Основных тезисов - два. Первый, о который больше тапок оббито: писатель несет перед обществом серьезную ответственность за моральный посыл вещи, которую создал. Второй: без цензуры, внешней ли, внутренней ли - нельзя. Если отсутствуют табу на слова, то писатель избалуется и примется писать абсолютно аморальные вещи.
Вообще-то, возникновение этих тем на моей странице переполняет душу скромной гордостью. Я замечал, что обычно с авторами фэнтези на эту тему не беседуют. Смешно было бы - у него там пластают мясо тоннами, а ты ему - "не убий!" Или у героини в постели шесть штук эльфов сразу - тут не о писательской этике рассуждают, тут дружно и радостно прикидывают, как это вообще возможно. И по умолчанию имеется в виду, что моральному облику читателя такой "волнительный сужет" вреда не принесет. То есть - о морали в принципе разговаривают с тем, у кого она читателями подразумевается.

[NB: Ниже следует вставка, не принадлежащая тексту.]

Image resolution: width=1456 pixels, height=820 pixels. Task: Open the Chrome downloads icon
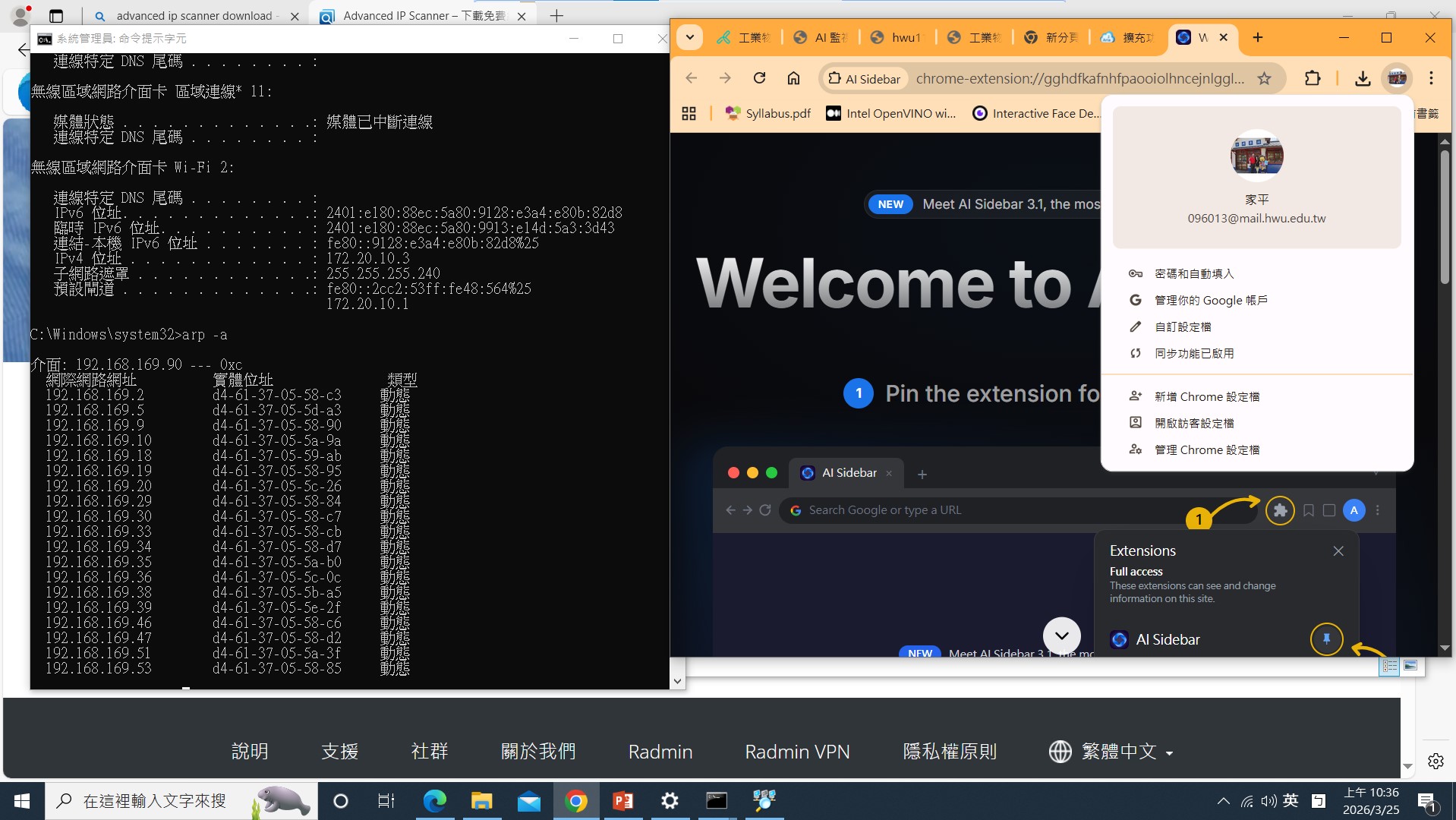1363,78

Ну да. В фэнтези убийства - закон жанра. Ни средний персонаж, ни средний автор вообще не задумываются на эту тему. Все равно что детективщикам запретить четыре трупа на страницу - от вишневого сока все слиплось, но читатель скажет, что "книжка хороша, чтобы отдохнуть", и это будет значить, что ни одна смерть не принимается всерьез. И дело не в том, что кровь - вода. Дело в том, что, кроме вишневого сока, там есть еще много всяких забавных штук, отдаляющих повествование от реальной жизни на сотни световых лет. Какая разница, что там происходит с шахматными фигурами и крашеным картоном! Это народ даже не пугает.
Читатель не ужасается, когда не верит. Причем, ему может нравиться, что он не верит - это придает чтиву легкость несказанную. Как капустник, как игра в войнушку: что бы не случилось - смешно. Любой знает, можно смеяться над чем угодно, вплоть до смерти - на то есть черные комедии и все такое прочее. Не уверен, что это абсолютно аморально - на свете должны быть вещи, помогающие победить страх. Если кому-то поможет ёрничество на больную тему - значит, в ёрничестве тоже есть некий позитивный смысл.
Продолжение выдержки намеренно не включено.